Notable proponents of civic journalism include:

- John Bender, assistant professor of new editorial at the University of Nebraska-Lincoln, claims that journalists who are the most esteemed and highly regarded play active roles in helping their community thrive.
- David Mathews, president of the Kettering Foundation and a supporter of civic journalism states that, "when people are in the business of making choices, are going to look for information to inform their choices." Mathews affirms that civic journalism is aimed at aligning journalistic practices with the ways that citizens form publics, in turn creating a more efficient and reciprocal way of communicating with readers.
- Jay Rosen, a journalism professor at New York University, is one of the earliest proponents of civic journalism. From 1998 to 1999, Rosen wrote and spoke frequently about civic journalism. He published his book, What Are Journalists For? in 1999 about the early rise of the civic journalism movement. Rosen writes a popular blog called PressThink.
- W. Davis "Buzz" Merritt Jr., a former editor of The Wichita Eagle, is another pioneer of civic journalism. Merritt is a key advocate for news media reforms, and published his book Public Journalism and Public Life in 1995. Merritt began exploring civic journalism after acknowledging loss of public trust in traditional journalistic values. Merritt feels that journalists need a clear understanding and appreciation for the interdependence of journalism and democracy.

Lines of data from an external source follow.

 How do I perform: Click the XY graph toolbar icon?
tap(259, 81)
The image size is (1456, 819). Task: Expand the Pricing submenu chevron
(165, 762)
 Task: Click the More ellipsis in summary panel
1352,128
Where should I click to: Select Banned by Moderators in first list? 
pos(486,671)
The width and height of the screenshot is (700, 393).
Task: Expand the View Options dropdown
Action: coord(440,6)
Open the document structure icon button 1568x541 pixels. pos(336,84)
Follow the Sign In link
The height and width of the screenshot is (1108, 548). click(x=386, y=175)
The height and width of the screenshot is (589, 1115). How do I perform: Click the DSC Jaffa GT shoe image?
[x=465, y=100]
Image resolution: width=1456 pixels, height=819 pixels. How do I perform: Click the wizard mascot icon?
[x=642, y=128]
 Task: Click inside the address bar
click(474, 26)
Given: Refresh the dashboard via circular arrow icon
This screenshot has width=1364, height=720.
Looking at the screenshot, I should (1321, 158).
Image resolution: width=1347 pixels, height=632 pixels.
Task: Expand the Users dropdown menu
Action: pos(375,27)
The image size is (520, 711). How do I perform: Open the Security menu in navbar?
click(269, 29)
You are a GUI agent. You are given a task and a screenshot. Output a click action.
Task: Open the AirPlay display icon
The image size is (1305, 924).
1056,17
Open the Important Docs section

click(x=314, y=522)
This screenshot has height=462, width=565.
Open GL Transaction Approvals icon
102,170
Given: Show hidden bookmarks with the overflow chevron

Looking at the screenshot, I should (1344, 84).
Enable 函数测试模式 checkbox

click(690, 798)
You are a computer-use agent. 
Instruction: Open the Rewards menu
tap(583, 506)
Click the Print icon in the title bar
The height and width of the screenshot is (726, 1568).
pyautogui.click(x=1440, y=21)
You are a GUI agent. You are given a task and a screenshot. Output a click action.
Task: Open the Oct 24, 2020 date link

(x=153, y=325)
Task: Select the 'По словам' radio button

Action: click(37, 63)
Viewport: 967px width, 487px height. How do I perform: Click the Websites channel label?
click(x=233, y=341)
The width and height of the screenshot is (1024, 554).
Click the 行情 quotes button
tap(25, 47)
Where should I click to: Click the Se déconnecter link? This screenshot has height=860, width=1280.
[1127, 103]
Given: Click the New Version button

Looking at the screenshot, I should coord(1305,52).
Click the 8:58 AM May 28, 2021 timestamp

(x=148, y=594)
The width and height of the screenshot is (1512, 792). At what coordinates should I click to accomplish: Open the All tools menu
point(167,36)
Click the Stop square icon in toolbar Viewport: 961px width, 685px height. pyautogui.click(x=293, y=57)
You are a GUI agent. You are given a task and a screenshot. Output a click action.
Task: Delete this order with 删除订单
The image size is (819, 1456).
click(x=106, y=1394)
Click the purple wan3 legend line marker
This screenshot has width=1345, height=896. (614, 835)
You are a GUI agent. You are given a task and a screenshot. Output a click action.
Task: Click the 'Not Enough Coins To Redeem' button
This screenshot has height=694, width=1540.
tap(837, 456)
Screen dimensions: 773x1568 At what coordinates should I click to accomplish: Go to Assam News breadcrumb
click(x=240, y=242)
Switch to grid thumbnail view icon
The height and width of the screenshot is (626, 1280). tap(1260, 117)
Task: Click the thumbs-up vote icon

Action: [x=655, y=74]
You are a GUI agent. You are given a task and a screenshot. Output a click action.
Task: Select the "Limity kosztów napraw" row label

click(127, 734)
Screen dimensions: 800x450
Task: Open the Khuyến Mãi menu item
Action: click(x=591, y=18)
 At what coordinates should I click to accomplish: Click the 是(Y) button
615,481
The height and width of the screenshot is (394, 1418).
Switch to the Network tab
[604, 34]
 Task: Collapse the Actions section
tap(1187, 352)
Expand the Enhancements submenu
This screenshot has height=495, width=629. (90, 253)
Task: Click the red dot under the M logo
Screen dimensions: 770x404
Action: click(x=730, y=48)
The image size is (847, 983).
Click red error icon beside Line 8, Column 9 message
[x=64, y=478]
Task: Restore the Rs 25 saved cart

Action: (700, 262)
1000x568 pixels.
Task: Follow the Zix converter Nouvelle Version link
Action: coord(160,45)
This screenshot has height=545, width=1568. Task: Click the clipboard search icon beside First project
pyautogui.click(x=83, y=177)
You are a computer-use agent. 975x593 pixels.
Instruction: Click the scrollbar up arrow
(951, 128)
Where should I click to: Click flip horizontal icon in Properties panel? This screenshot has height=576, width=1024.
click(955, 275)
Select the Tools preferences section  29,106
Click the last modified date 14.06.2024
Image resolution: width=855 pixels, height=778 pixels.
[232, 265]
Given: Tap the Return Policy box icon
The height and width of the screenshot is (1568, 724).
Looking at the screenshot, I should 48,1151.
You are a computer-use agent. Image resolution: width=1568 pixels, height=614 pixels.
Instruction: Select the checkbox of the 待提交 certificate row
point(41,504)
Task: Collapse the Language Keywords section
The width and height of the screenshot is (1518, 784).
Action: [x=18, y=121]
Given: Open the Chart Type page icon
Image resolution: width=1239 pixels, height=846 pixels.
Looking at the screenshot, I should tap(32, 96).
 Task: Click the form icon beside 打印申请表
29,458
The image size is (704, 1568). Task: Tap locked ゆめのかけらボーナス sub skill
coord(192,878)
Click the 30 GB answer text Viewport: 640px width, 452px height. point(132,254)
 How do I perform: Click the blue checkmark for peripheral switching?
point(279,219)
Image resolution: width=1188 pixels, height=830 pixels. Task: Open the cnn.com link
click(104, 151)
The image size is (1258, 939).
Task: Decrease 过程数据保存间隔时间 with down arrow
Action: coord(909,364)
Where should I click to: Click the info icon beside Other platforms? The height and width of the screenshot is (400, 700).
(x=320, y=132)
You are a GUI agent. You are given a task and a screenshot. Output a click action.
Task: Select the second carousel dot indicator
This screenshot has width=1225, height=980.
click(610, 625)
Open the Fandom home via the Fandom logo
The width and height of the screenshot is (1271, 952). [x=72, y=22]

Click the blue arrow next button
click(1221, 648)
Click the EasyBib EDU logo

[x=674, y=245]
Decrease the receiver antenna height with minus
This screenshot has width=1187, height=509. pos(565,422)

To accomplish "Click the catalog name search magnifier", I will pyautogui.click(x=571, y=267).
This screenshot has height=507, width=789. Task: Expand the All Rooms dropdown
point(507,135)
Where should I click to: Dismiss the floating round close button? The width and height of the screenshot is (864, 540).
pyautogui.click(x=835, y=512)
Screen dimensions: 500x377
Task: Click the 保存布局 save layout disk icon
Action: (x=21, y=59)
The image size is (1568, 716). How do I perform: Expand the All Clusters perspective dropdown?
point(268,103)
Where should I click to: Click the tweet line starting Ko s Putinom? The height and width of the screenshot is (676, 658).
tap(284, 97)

- James W. Carey, a media critic and a journalism instructor at Columbia University, was an advocate for the public journalism movement. He saw it as a "reawakening of an antecedent tradition of journalism and politics, one that emphasizes local democracy, the community of locale, and citizenship as against the distant forces that would overwhelm it...public journalism performs a great service in reminding us what is work protecting."
- Seong Jae Min states that the idea of public or civic journalism is a notion that the press not only informs the public, but also works toward engaging citizens and creating public debate. It was "about problem solving for the public rather than truth seeking." But it eventually faltered for several reasons: public journalism lacked clear conceptual definitions, ignored news businesses' commercial interests, and its effort was artificial, surrounded by many textbook, normative parameters of deliberative democracy: public journalists imposed shared values and goals on citizens to force problem solving and public judgment.

==Case studies==
- The Citizen Voices Project was one newspaper's attempt to facilitate civic conversation within the diverse city of Philadelphia. Citizen Voices came into effect in 1999, during a very close mayoral election between a black democrat and a white republican. Citizen Voices was modeled on the National Issues Forum and was intended to amplify minority voices not frequently acknowledged in the political realm. Forums were held throughout the city, facilitating deliberation of the most important issues facing citizens: jobs, neighborhoods, public safety, and reforming city hall. Essays written by Citizen Voices participants were published in the commentary pages of The Philadelphia Inquirer, while the editorial board framed its coverage of the campaign around the five designated issues. While the Citizen Voices Project did not increase voter turnout, it has given journalists a new perspective on how to cover urban political issues.
- The Front Porch Forum was introduced in Seattle in 1994 through a partnership between the Seattle Times newspaper, KUOW-FM radio station and the Pew Center for Civic Journalism. The mission of the Front Porch Forum was to strengthen communities through news coverage that focuses on citizens' concerns, encourages civic participation, improves public deliberation and reconnects citizens, candidates and reporters to community life. Over the course of 5 ½ years, the Seattle Times and KUOW-FM featured a series of stories highlighting issues that affect Seattle residents, and encouraged readers' participation.
- Critical thinking in Public Journalism: "Public conversation imagined in public journalism was rigid and artificial. Public journalism placed a high premium on consensus and civility, it has made no space for social movements and settled for a demure, middle-class conception of public life."